From: Sidney-Spenser Discussion List <[log in to unmask]> on behalf of Hannibal Hamlin <[log in to unmask]>
Sent: Wednesday, March 4, 2020 11:04 AM
To: [log in to unmask] <[log in to unmask]>
Subject: Re: name for a figure?
 
I was reading an old article by Terence Hawkes recently, and he argues that Richard's problem is that his imaginative and verbal energy is always directed inward rather than outward. He peoples his mental realm with various thoughts, but he is unable to connect with the actual people of the kingdom he is supposed to be ruling. An interesting argument. I wonder if allegoria is a figure that tends toward dehumanizing and solipsism? I'm not sympathetic with the Romantic (Coleridgean) dismissal of allegory, but it is a figure that necessarily sees the world as something other than it really is -- though I suppose at least from a Christian allegorical perspective one might argue that it's the allegorical that is the real.

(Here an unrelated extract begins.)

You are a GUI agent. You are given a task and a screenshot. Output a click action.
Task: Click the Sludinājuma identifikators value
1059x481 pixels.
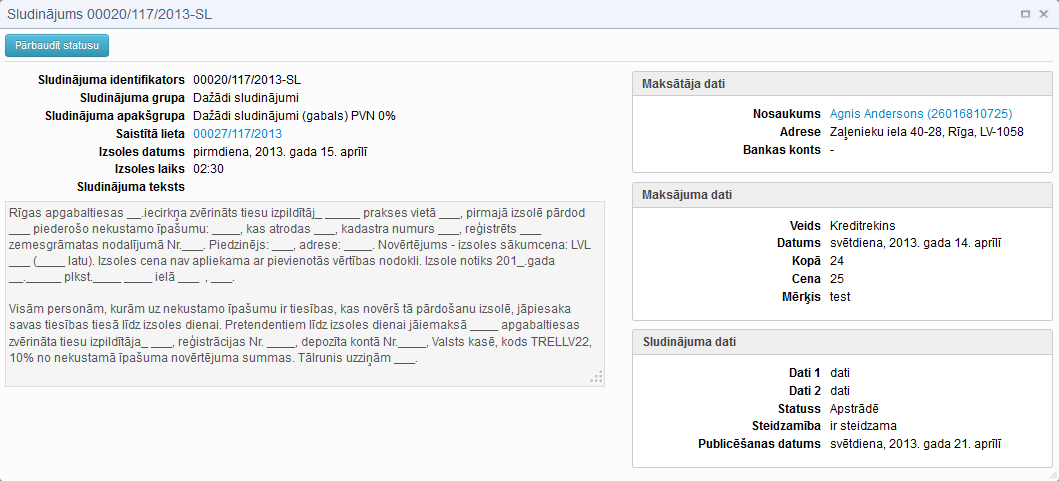click(247, 80)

This has been a rich thread, and very illuminating, but I'm still feeling that the rhetoricians have missed a term that distinguished the kind of BIG allegory we see in Pilgrim's Progess or The Faerie Queen, from the more compact that takes a conceit and then works out the allegory of the parts in compact fashion, like the examples Jim, John, and others adduce. For yet another example, and one relevant to Spenser, there is Paul's armor of faith:

Wherefore take unto you the whole armour of God, that ye may be able to withstand in the evil day, and having done all, to stand.
Stand therefore, having your loins girt about with truth, and having on the breastplate of righteousness;
And your feet shod with the preparation of the gospel of peace;
Above all, taking the shield of faith, wherewith ye shall be able to quench all the fiery darts of the wicked.
And take the helmet of salvation, and the sword of the Spirit, which is the word of God....  (Ephes. 6:13-17)

Hannibal



On Wed, Mar 4, 2020 at 5:14 AM Penny McCarthy <[log in to unmask]> wrote:
'not always a very good one’ - but he is pretty good, isn’t he? Why shouldn’t Richard have different similes for different kinds of thoughts, ones ‘tending to ambition’ and so on?  All are different, but the flinty ribs of the prison walls is v. good, I think. It feels like a soul unable to get out. An atheist’s soul.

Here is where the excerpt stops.